--- Objectif 1 ---
Reformulez sous forme de liste, plus brièvement, le paragraphe de l'article sur les matières premières qui commence par « Dans une conférence de presse », en conservant ses faits essentiels.
--- Objectif 2 ---
D'après l'article sur les matières premières, quelle part du trafic céréalier de l'Ukraine les ports de Mariupol et de Berdiansk traitent-ils ?
--- Objectif 3 ---
Indiquez si chacune des affirmations suivantes est conforme à l'article sur les matières premières, en citant à l'appui les mots décisifs du texte.
(a) Les ports de Mariupol et de Berdiansk sont fermés.
(b) La conférence de presse de FranceAgrimer a eu lieu le 27 février.
(c) Au port russe de Novorossiysk, les navires ont chargé jusqu'au 27 février.

--- Extrait du texte ---
________________________________________
Corridors et logistique

Conflit Ukraine/Russie : les matières premières connaissent des bouleversements

L’entrée des troupes russes en Ukraine et les sanctions imposées par de nombreux pays bouleversent les flux de matières premières. Des céréales au bois en passant par le gaz et le pétrole, les cours s’envolent et les flux pourraient bien se modifier sur le long terme.

L’Union européenne a publié petit à petit des sanctions contre les oligarques russes empêchant par la même des flux établis depuis plusieurs années à se tarir. Les matières premières connaissent des changements qui, selon certains observateurs, pourraient durer dans le temps.

Des ports céréaliers approvisionnés par ferroviaire

Dans une conférence de presse organisée par FranceAgrimer le 28 février, Marc Zribi, chef de la division grains et sucre, a expliqué les enjeux de ce conflit. Les deux ports de l’est de l’Ukraine, Mariupol et Berdiansk, qui traitent environ 6% du trafic céréalier de l’Ukraine, sont fermés. Les principaux ports d’exportation des céréales ukrainiens, Odessa, Chornomorsk, Yuzhny et Mykolaiv sont l’objet d’attaques. « Chaque année, 70% des flux céréaliers entrant dans ces ports se réalisent par voie ferroviaire », souligne Marc Zribi. S’il est difficile d’avoir un état précis du réseau à ce jour, il n’en demeure pas moins que les ports sont l’objet d’attaques. Du côté du port russe de Novorossiysk, principale porte de sortie céréalière de Russie, les navires ont chargé jusqu’au 27 février.
________________________________________
--- Données fournies ---

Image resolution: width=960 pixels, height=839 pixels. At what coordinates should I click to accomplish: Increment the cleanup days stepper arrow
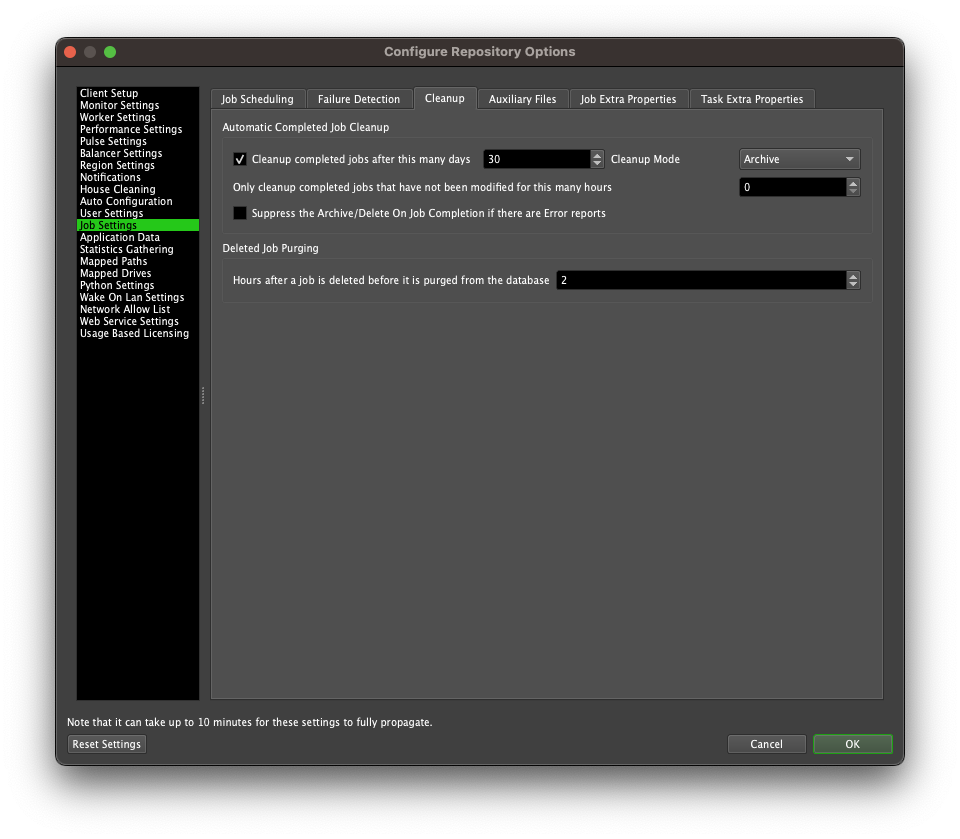pyautogui.click(x=597, y=154)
________________________________________
--- Réponse complète 1 ---
- Le 28 février, lors d'une conférence de presse organisée par FranceAgrimer, Marc Zribi, chef de la division grains et sucre, a exposé les enjeux du conflit.
- Mariupol et Berdiansk, les deux ports de l'est de l'Ukraine, traitent environ 6 % du trafic céréalier ukrainien. Ils sont fermés.
- Odessa, Chornomorsk, Yuzhny et Mykolaiv, principaux ports d'exportation des céréales ukrainiennes, font l'objet d'attaques.
- Chaque année, 70 % des flux céréaliers entrant dans ces ports arrivent par voie ferroviaire. L'état précis du réseau reste difficile à établir.
- À Novorossiysk, principale porte de sortie céréalière de la Russie, les navires ont chargé jusqu'au 27 février.

--- Réponse complète 2 ---
Environ 6 % du trafic céréalier de l'Ukraine.

--- Réponse complète 3 ---
(a) Oui : « Mariupol et Berdiansk, qui traitent environ 6% du trafic céréalier de l’Ukraine, sont fermés ».
(b) Non : « Dans une conférence de presse organisée par FranceAgrimer le 28 février ».
(c) Oui : « les navires ont chargé jusqu’au 27 février ».